Fix: Enable loop containment (within smart-switch capability) and set practical storm limits; enforce “single-uplink rule” where applicable.
Pass criteria: Mispatch drill does not collapse the cell; broadcast share ≤ X_% for X_min; recovery time ≤ X_s.
Only one port shows high CRC/drop — board-level return path or local SI/power noise?
Likely cause: Local signal integrity/return-path issue, connector/cable defect, or power/ground noise coupling into that port’s PHY/MAC interface.
Quick check: Swap cables/ports to see if the symptom follows the port or the device; correlate CRC ramps with load/temperature/time-of-event logs.
Fix: Isolate the port via VLAN to reduce blast radius; then address board-level causes (decoupling, ground return continuity, routing/spacing) and cable quality.
Pass criteria: CRC increment ≤ X_cnt per X_min under the same load; link flaps = 0 for X_min.

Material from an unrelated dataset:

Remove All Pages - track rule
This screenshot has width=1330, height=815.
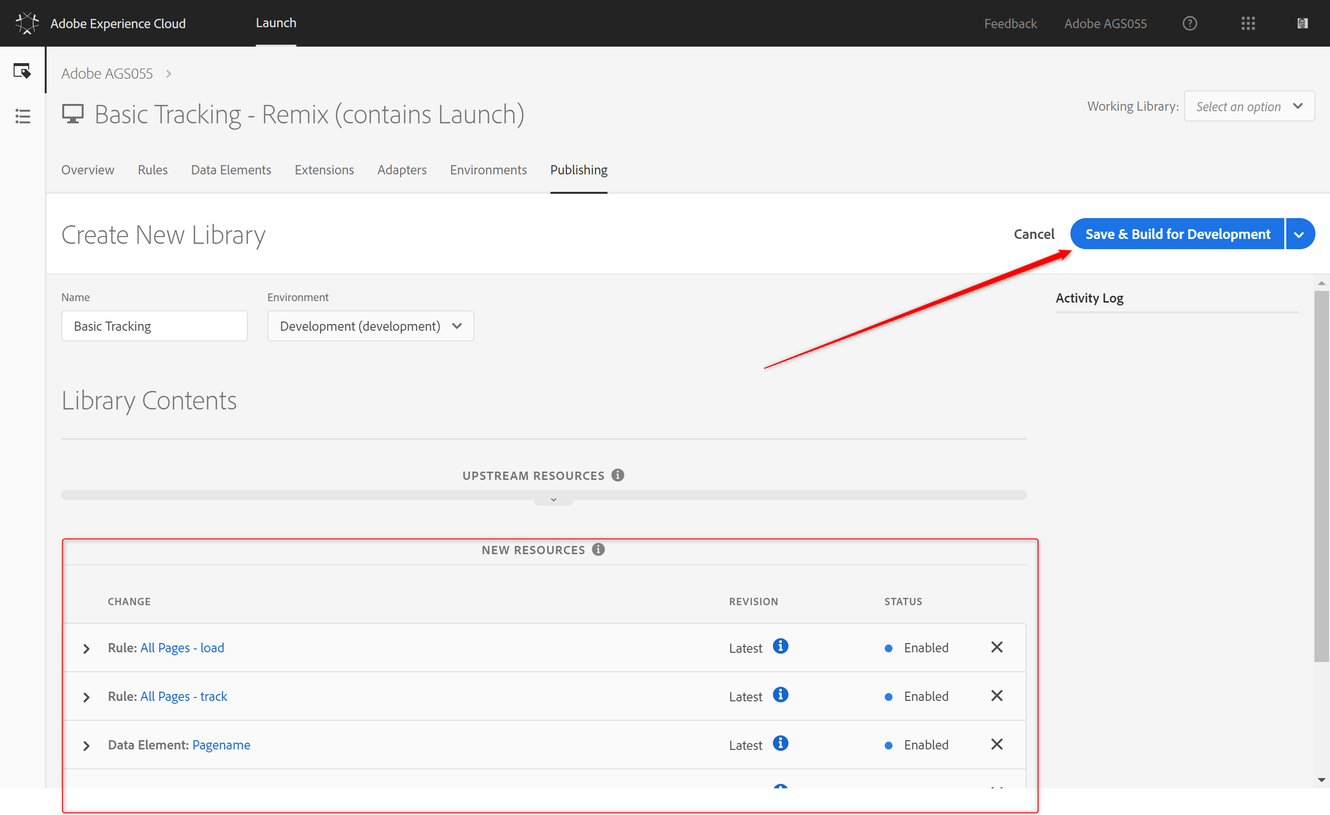point(997,696)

Link drops only at high temperature — rail derating, reset margin, or clock margin collapse?
Likely cause: Power rail derating triggers brownout/reset, oscillator margin collapses, or temperature shifts timing/noise margins until errors accumulate into a flap.
Quick check: Align temperature vs link events vs CRC/drop; verify reset-reason and undervoltage indicators when the drop occurs.

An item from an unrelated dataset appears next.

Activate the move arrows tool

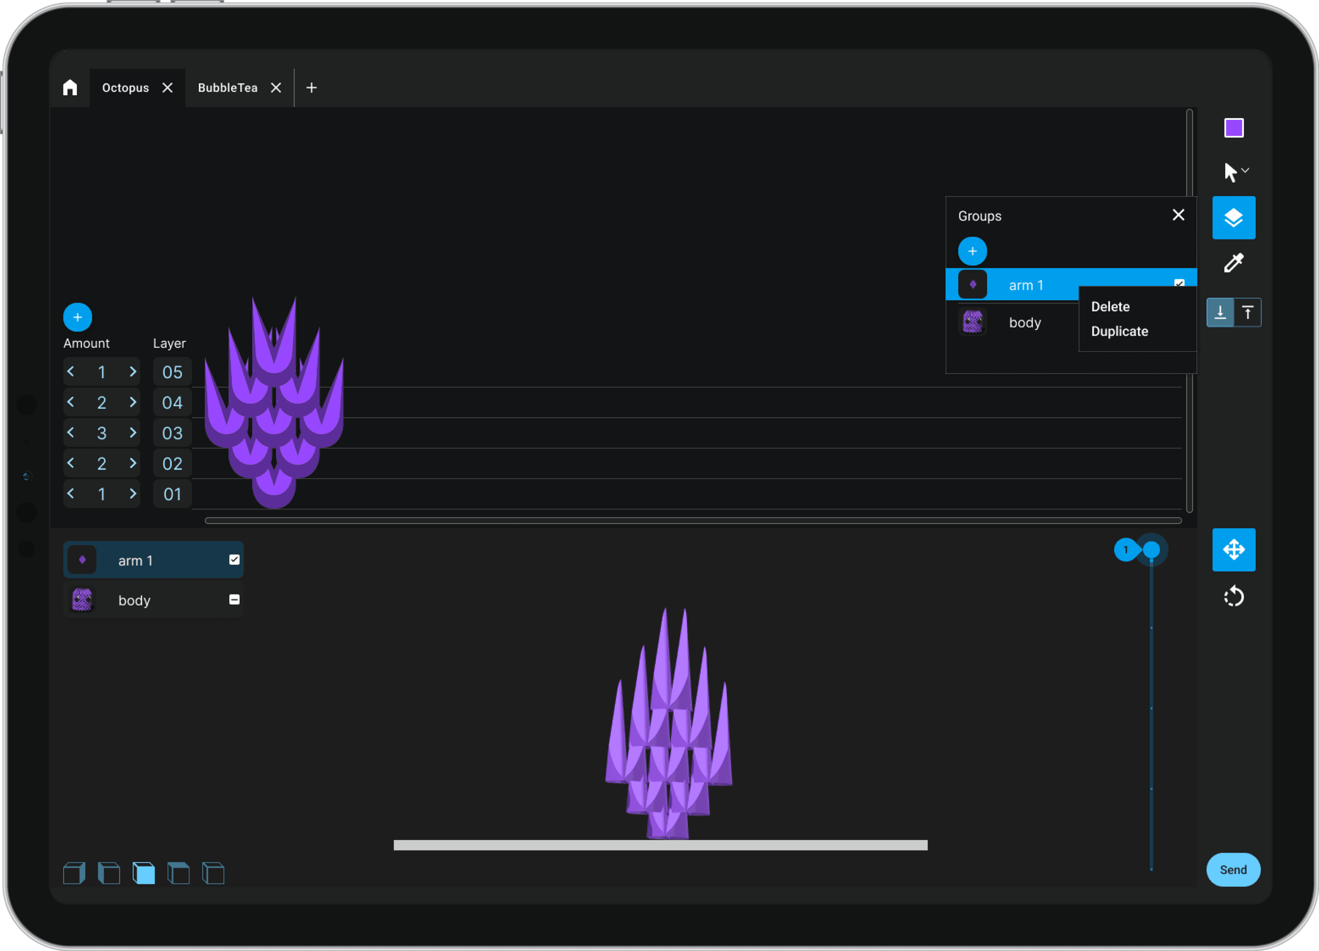point(1233,549)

Fix: Increase power/reset margins and improve thermal path; use a more stable clock source or reduce noise coupling; apply a protective lower-rate mode if required.

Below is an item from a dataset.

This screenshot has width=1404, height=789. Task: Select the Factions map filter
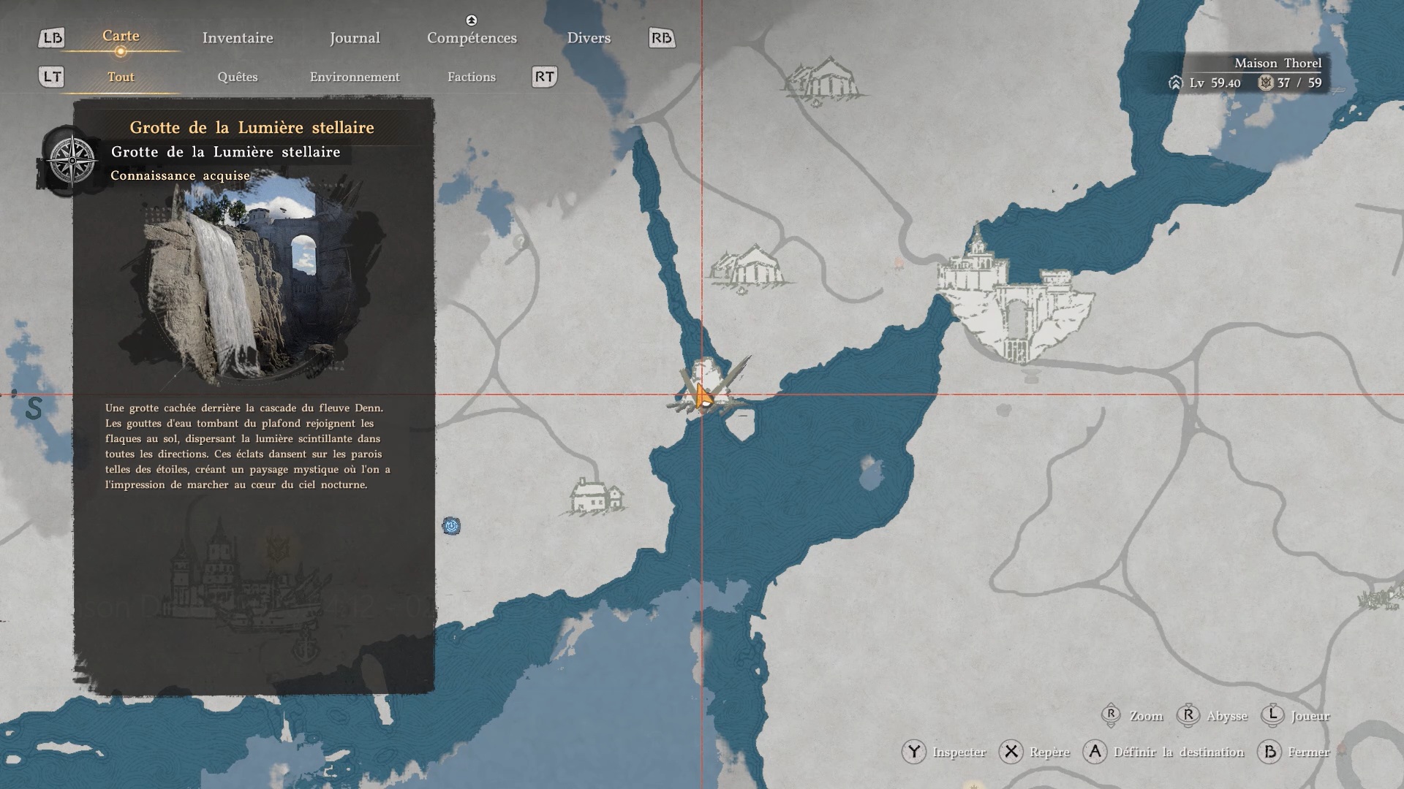point(472,77)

Pass criteria: High-temp run stable for X_min; link flaps = 0; CRC/drop increment ≤ X_cnt per X_min.
After shipping, remote configuration is impossible — missing lockout prevention and rollback?
Likely cause: No rescue profile/port, configuration applied without staged commit, or management VLAN can be accidentally isolated by policy.
Quick check: Read back active profile version/CRC; confirm whether a rescue path (port/VLAN) remains reachable after a forced misconfig test.
Fix: Implement dual-profile (active/rescue) + watchdog rollback; enforce “management reachability invariant” that policy cannot break.
Pass criteria: Any bad config auto-recovers within X_s; success rate ≥ X_% across repeated drills; remote reachability stable for X_min.
Plugging in one device slows the whole network — uncontrolled burst, unknown-unicast flooding, or no policing?
Likely cause: A noisy endpoint generates bursts (broadcast/multicast/unknown-unicast) without limits; queues saturate and create global contention symptoms.
Quick check: Mirror that port and quantify broadcast/unknown share; check storm-drop and port policing counters during the slowdown window.
Fix: Apply ingress policing/rate limiting on that port; enable storm control for relevant types; isolate via VLAN if needed to contain blast radius.
Pass criteria: With the device connected, global latency/drops stay within X_ms/X_cnt; abnormal traffic share ≤ X_% for X_min.
Captures look “normal”, but failures still happen — event is egress-queue timing and the tap misses it?
Likely cause: The event is created at egress under congestion (queueing/drop), while capture is taken at ingress; or the mirror destination drops at peak.
Quick check: Switch to egress tap (if supported) or mirror a narrower scope; correlate counter baselines to the exact failure timestamp.
Fix: Reduce mirrored sources to avoid oversubscription; use counters + event logs as the primary trigger and capture around the event window.
Pass criteria: Reproduction hit rate ≥ X_%; event-aligned counters show a clear signature; mirror port drop increment ≤ X_cnt per X_min.